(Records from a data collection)
========================================================================

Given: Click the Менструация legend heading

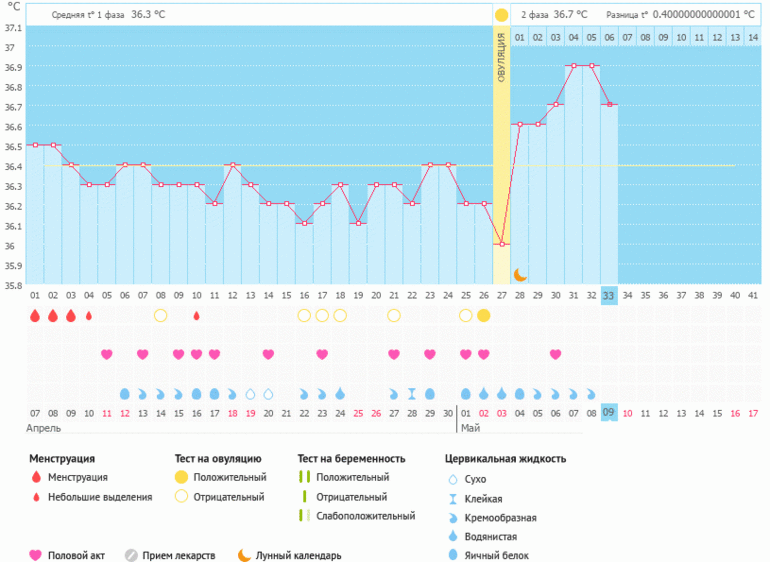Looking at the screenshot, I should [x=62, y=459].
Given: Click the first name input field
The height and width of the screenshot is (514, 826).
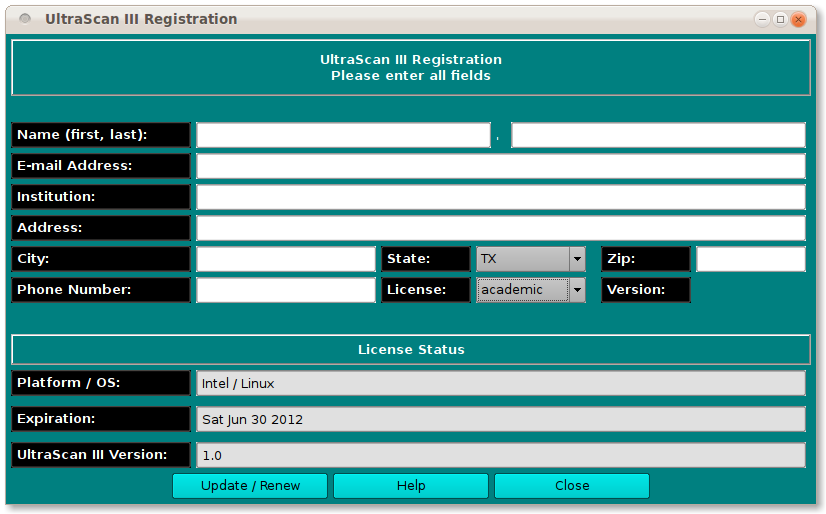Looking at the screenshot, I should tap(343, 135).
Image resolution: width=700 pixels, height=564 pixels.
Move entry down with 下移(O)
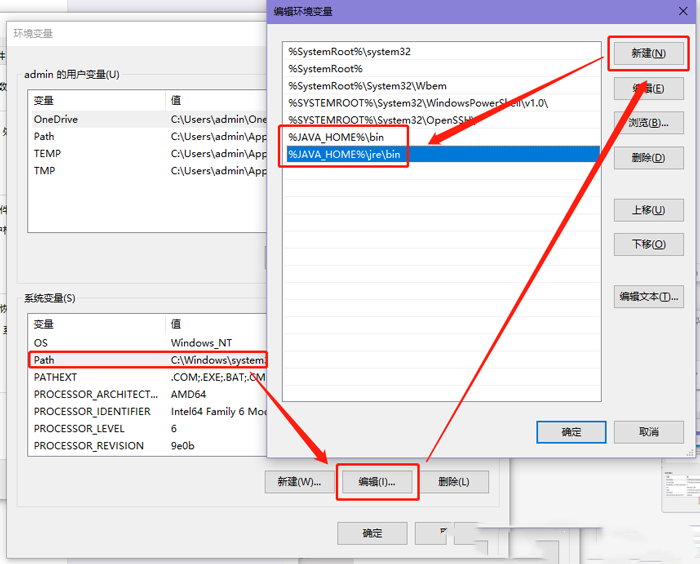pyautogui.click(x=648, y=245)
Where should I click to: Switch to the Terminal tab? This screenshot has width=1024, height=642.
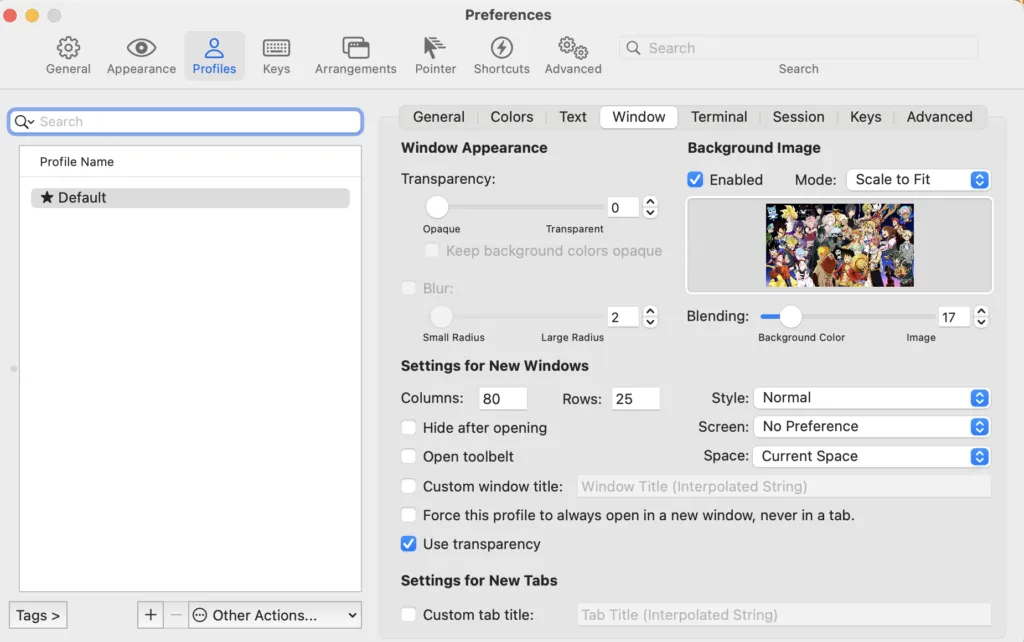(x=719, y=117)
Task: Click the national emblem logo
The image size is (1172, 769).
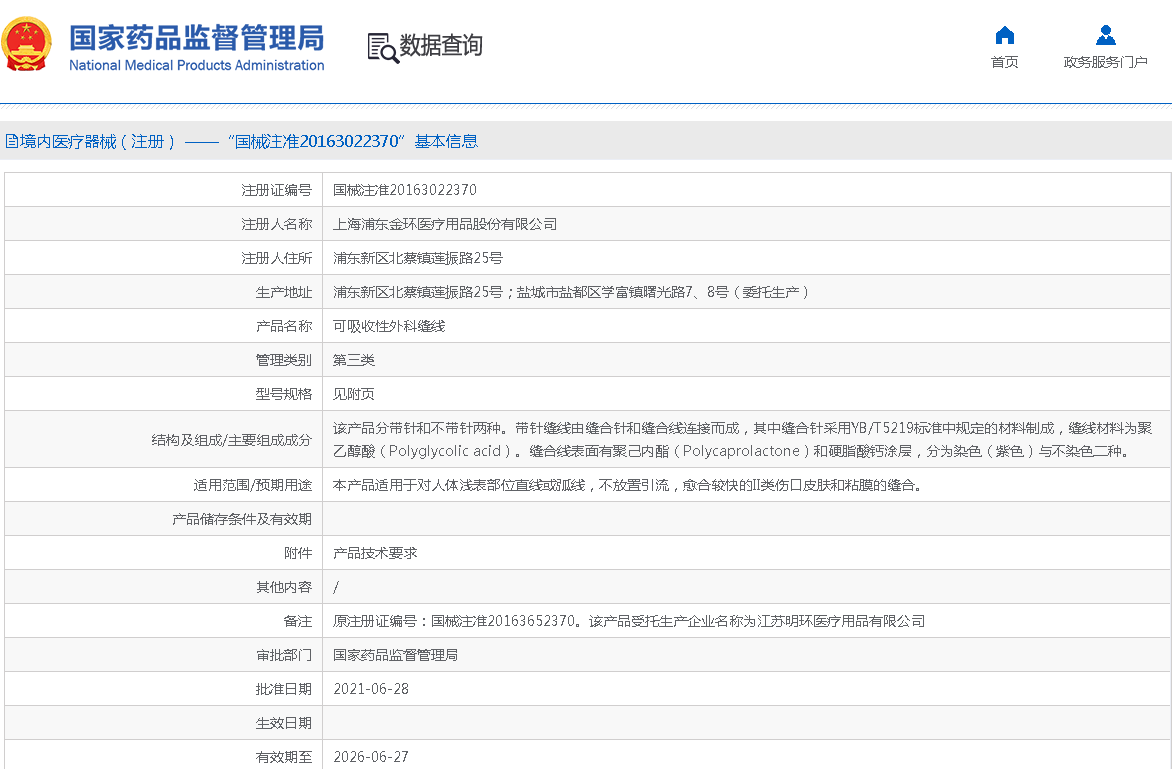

========================================================================

Aim of the exercise: Lines from the one with "Where should I" through the final line of the records are the whole answer; print them exactly, minus any pictures.

Task response:
Where should I click to: Switch to the Terminal tab? This screenshot has width=1024, height=642.
(x=719, y=117)
Task: Click the national emblem logo
The image size is (1172, 769).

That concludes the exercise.